Contributing factors to back back pain are not always evident yet something as simple as losing excess weight will obviously reduce the load on your body. By monitoring food intake, making healthy food choices and stopping habits such as smoking, you can contribute to the overall effort of a healthier back. Even the clothes or accessories you wear can interfere with your efforts to have good posture, such as tight clothing that restricts squatting when lifting or bag that is hard to carry because it is without a shoulder strap.
Being more aware of how you lift, will set you up for future success. There are several ways to pick up items and these can be included into your exercise routine. That way, when you do need to use them in a practical manner throughout the day, your body will be trained to move correctly. These are some lifting techniques that we recommend.
As such a large proportion of your life is spent in bed, sleeping in the correct position is vital in the care of your back. It is important to maintain a neutral spinal position, where your spinal is relatively flat and straight, to prevent unnecessary stress being placed on particular spinal segments. You should make sure that your back has appropriate support from your mattress and pillow and that these are replaced and turned regularly to maintain their optimal shape. Taking care of how you get out of bed in the morning is also important, as keeping you back as straight as possible and avoiding sudden moments will give your back a gentle start to the day.

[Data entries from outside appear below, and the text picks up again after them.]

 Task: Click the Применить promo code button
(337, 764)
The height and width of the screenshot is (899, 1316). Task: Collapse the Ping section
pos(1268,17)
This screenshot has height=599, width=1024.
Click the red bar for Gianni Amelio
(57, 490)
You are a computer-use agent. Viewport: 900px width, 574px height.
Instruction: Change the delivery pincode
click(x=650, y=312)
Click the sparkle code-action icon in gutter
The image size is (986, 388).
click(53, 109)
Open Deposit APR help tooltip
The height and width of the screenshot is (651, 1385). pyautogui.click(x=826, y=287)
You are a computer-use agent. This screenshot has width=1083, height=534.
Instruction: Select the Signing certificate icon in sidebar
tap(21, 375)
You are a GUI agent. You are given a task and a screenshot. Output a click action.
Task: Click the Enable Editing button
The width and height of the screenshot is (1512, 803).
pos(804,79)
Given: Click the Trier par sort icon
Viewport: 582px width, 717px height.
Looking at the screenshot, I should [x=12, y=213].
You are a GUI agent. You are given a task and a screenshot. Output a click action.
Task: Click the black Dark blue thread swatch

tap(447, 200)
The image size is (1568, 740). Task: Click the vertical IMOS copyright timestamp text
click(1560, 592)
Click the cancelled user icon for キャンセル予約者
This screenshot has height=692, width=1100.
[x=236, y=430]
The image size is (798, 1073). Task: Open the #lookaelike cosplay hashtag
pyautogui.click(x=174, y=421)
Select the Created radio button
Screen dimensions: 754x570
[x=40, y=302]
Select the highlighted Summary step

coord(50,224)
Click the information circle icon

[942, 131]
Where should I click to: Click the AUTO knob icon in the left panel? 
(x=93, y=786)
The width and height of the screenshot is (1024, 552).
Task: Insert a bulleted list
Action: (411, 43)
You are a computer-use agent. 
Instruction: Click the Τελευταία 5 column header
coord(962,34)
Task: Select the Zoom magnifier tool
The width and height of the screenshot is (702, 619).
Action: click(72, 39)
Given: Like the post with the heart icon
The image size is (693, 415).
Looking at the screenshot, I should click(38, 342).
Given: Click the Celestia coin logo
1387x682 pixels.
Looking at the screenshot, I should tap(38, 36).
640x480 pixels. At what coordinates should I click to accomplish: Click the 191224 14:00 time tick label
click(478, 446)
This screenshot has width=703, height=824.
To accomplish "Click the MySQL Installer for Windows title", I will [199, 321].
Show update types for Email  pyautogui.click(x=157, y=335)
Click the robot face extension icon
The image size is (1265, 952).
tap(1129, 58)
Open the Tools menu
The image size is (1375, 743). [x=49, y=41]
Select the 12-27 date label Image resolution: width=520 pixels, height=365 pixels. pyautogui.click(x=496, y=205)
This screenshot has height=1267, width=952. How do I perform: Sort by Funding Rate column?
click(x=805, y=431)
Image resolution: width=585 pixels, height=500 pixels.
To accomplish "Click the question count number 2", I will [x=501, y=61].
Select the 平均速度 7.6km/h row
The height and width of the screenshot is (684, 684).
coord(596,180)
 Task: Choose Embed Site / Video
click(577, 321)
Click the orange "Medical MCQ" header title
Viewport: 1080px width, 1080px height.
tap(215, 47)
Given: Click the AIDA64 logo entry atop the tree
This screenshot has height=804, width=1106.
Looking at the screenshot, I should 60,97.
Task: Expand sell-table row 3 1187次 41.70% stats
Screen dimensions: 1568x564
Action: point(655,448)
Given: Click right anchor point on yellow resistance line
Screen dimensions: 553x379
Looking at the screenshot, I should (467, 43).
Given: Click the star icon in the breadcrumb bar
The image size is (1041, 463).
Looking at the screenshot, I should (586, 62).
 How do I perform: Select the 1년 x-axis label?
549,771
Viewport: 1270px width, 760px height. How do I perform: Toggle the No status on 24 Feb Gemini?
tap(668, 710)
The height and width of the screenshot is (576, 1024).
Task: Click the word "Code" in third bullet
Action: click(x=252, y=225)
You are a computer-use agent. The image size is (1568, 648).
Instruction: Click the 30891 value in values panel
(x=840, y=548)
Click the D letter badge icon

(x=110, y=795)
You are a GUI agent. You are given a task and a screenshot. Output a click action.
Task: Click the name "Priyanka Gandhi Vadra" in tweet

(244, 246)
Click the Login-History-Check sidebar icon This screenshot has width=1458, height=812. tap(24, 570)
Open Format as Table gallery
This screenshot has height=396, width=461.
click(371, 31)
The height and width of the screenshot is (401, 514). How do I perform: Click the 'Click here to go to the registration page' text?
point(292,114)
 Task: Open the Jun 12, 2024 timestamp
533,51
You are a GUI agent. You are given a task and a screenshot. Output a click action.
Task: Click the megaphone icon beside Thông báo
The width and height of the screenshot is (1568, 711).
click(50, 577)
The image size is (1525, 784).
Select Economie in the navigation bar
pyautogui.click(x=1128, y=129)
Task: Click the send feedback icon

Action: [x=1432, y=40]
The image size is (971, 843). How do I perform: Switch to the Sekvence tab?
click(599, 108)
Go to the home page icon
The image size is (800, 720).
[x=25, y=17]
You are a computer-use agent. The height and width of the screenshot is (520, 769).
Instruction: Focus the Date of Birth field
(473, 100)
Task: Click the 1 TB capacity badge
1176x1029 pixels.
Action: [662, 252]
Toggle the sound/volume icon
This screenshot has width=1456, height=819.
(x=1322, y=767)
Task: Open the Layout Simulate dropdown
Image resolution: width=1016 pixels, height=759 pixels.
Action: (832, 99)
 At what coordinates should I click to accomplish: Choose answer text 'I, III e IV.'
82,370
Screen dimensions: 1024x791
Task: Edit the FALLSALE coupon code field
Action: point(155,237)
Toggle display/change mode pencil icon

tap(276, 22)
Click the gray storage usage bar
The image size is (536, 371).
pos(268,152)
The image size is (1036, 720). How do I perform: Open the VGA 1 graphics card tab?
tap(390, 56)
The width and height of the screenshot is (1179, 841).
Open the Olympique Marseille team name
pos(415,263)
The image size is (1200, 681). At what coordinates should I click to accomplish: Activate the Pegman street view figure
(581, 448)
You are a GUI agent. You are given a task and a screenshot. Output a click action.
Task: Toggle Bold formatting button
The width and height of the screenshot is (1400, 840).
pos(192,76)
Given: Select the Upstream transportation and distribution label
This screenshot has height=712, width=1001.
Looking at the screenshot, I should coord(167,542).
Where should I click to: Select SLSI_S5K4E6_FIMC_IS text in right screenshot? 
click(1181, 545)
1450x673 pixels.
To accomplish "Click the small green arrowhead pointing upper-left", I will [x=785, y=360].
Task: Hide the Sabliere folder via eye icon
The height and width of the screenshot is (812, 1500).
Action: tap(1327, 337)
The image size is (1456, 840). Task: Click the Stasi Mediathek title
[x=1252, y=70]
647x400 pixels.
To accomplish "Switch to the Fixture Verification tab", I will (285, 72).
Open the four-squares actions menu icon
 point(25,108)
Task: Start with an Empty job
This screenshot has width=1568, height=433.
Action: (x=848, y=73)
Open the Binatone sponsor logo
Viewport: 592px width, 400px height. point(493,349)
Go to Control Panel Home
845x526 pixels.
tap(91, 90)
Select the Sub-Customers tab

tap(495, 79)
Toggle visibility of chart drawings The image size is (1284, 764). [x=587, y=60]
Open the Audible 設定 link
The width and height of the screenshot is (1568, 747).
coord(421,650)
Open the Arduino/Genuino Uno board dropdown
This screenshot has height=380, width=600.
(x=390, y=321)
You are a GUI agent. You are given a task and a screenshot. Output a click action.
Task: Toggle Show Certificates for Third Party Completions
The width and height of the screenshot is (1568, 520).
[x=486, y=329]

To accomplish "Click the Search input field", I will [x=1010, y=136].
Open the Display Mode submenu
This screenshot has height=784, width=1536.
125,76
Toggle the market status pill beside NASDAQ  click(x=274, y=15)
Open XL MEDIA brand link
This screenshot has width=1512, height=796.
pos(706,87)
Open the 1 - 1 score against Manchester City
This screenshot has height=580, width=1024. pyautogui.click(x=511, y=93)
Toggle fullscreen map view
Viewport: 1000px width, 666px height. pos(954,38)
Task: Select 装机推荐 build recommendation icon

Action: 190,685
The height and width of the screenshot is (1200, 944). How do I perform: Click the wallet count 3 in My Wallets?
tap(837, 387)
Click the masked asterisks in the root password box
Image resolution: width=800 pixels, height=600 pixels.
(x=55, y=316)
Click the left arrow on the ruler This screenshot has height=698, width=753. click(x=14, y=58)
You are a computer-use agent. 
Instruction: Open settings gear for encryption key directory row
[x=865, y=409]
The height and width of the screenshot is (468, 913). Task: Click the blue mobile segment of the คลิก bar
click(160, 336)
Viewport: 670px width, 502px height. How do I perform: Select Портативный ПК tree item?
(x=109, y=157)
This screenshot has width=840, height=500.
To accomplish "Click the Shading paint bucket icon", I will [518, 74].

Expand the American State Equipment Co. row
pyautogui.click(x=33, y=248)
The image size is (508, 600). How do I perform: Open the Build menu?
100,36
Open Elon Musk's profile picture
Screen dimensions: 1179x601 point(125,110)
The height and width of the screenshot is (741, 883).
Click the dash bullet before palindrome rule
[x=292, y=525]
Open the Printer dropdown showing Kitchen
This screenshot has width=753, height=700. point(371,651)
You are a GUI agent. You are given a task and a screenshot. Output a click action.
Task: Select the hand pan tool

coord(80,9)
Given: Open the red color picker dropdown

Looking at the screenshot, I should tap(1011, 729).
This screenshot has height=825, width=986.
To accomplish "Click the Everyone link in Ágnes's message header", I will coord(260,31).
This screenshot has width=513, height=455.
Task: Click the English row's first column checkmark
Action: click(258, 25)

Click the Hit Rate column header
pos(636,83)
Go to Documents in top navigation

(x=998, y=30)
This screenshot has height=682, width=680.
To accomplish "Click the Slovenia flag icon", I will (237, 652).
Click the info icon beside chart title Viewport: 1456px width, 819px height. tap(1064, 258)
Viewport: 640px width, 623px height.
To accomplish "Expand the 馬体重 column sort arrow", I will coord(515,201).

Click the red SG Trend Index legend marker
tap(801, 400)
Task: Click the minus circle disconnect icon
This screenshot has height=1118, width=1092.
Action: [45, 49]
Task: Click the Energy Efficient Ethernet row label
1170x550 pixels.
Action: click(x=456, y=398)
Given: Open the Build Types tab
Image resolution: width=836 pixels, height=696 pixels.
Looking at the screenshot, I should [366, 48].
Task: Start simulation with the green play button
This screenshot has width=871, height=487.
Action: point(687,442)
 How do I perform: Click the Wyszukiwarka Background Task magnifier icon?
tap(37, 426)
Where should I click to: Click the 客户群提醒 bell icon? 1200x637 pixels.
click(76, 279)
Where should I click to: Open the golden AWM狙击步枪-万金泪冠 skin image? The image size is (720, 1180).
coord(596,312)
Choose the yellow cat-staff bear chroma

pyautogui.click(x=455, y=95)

Just like getting out bed, be mindful when getting in and out of your car, and note that sitting down first and then placing your feet in the car will make it easier to keep you back straight. Before driving make sure that your lower back is properly supported with something like a lumbar roll. Having the mirrors and seat adjusted correctly will avoid twisting or over extending your body and if driving long distances, take regular breaks and do some mild exercise.
As part of the treatment for back injury, exercise will be prescribed by your physiotherapist and should become part of your long term management. This may include a combination of stretches and strengthening exercises which are required to maintain your spinal alignment and prevent you from reverting back to your previous posture and biomechanics.
Clinical pilates or specific gym exercises are a great medium for this, particularly in a supervised environment where your physiotherapist is able to monitor your posture and positioning at all times so that you gain the most benefit.
Hydrotherapy is also a fantastic way to complete your rehabilitation. Due to the waters buoyancy, the weight you have to bear is reduces, as is the impact on the affected areas, with the warm water allowing greater flexibility.
By completing these structured exercise programs by a physiotherapist, the resistance, intensity and difficulty can be regularly monitored and adjusted for individual stages of rehabilitation.
Whist you may be free of back pain, these simple exercises can be used to strengthen and stretch your back. Performed slowly each day they are easily achieved and can be used to boost your back strength for the future.
- lie on back with both knees bent
- tighten buttock muscles
- gently curl tailbone up off bed
Double Knee To Chest
- use both hands to bring both knees to your chest
- do not lift your head
Single Knee To Chest
- use both hands to bend one knee to your chest
- do not lift your head
Please not that if at some point you feel like your back pain is recurring it is important to seek early intervention. Your physiotherapist will be able to analyse your symptoms and resolve your pain much more quickly if you return earlier as the injury can be isolated before effecting other muscles and ligaments.